Rewrite every line of the entries below as a numbered list, leaving out any blank lines.

(Data entries)
--------------------
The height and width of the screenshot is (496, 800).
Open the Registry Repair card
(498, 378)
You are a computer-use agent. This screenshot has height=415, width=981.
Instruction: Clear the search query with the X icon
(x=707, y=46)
--------------------
CORRECT OUTPUT –
1. The height and width of the screenshot is (496, 800).
2. Open the Registry Repair card
3. (498, 378)
4. You are a computer-use agent. This screenshot has height=415, width=981.
5. Instruction: Clear the search query with the X icon
6. (x=707, y=46)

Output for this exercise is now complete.